- TEXT BLOCK -
━━━━━━━━━━

If you do not configure enough memory the TDP MapReduce job will fail. Such kind of problems cannot be tracked using the DataServices errorlogs. See the section Problem Tracking in this blog below.

I followed the descriptions in the Hortonworks manuals about YARN and MapReduce memory configurations. This way I had overridden the following default settings in my cluster (just as an example!):

Overriden YARN configurations

Overriden YARN configurations

Overriden MR2 configurations

Overriden MR2 configurations

Using these configurations I managed to run the TDP transform with German VOC libraries as MapReduce jobs.

Problem Tracking

Problems while running a TDP transform as a MapReduce job are usually more difficult to track. The errorlog of the DataServices job will simply contain the errorlog provided by the generated Pig script. It might already point you to the source of the problem. On the other hand, other kind of problems might not be listed here. Instead you need to review the relevant Hadoop or MapReduce log files within Hadoop.

For example, in my case I identified a memory issue within MapReduce like this:

DataServices errorolog

If a TDP MapReduce jobs fails due to insufficient memory the DataServices errorlog might look similar to this:

DS errorlog with failed TDP MapReduce job

DS errorlog with failed TDP MapReduce job

In this DS errorlog excerpt you just see that one MapReduce job from the generated Pig script failed, but you don’t see any more details about the failure. Also, the other referred log files pig_*.err and hdfsRead.err do not provide any more details. In such cases you ned to review the errorlog of the MapReduce job in Hadoop to get more details.

MapReduce errorlogs

In general it is helpful to roughly understand how logging works inside Hadoop. In this specific case of YARN and/or MapReduce I found the chapter Log files in Hortonworks’ YARN and MR2 documentation useful (especially section MapReduce V2 Container Log Files).

It is also good to know about YARN log aggregation, see  HDP configuration files for more information. Depending on the setting of the yarn.log-aggregation-enable parameter the most recent log files are either still on the local file system of the NameNode or they are compressed within the HDFS cluster.

━━━━━━━━━━

- GIVEN MATERIAL -
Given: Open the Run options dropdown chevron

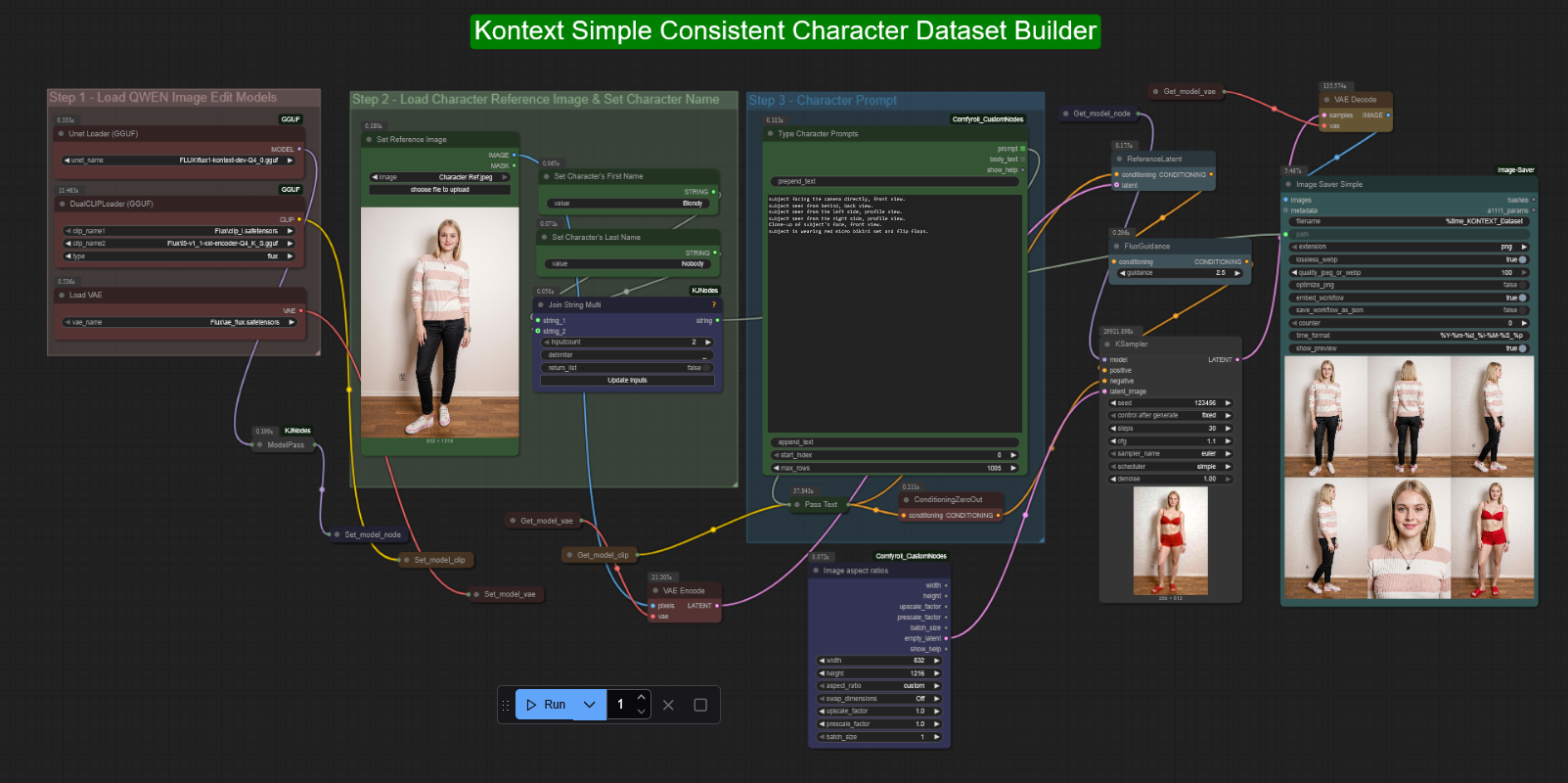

━━━━━━━━━━

- PROBLEMS TO WORK ON -
a – Please answer these questions from the blog excerpt on TDP MapReduce jobs:
(i) What happens to the TDP MapReduce job if not enough memory is configured?
(ii) Besides the DataServices errorlog, which two log files are said to give no further details?
(iii) Which parameter decides whether the most recent log files stay on the NameNode's local file system or are compressed within the HDFS cluster?
b – In the blog excerpt on TDP MapReduce jobs, list every specific log named in the discussion of tracking a failed job.
Answer using only the blog excerpt on TDP MapReduce jobs, not the data.

- EXPECTED OUTPUTS -
a –
(i) The job fails.
(ii) pig_*.err and hdfsRead.err
(iii) yarn.log-aggregation-enable

b –
- The DataServices (DS) errorlog
- The errorlog provided by the generated Pig script
- pig_*.err
- hdfsRead.err
- The errorlog of the MapReduce job in Hadoop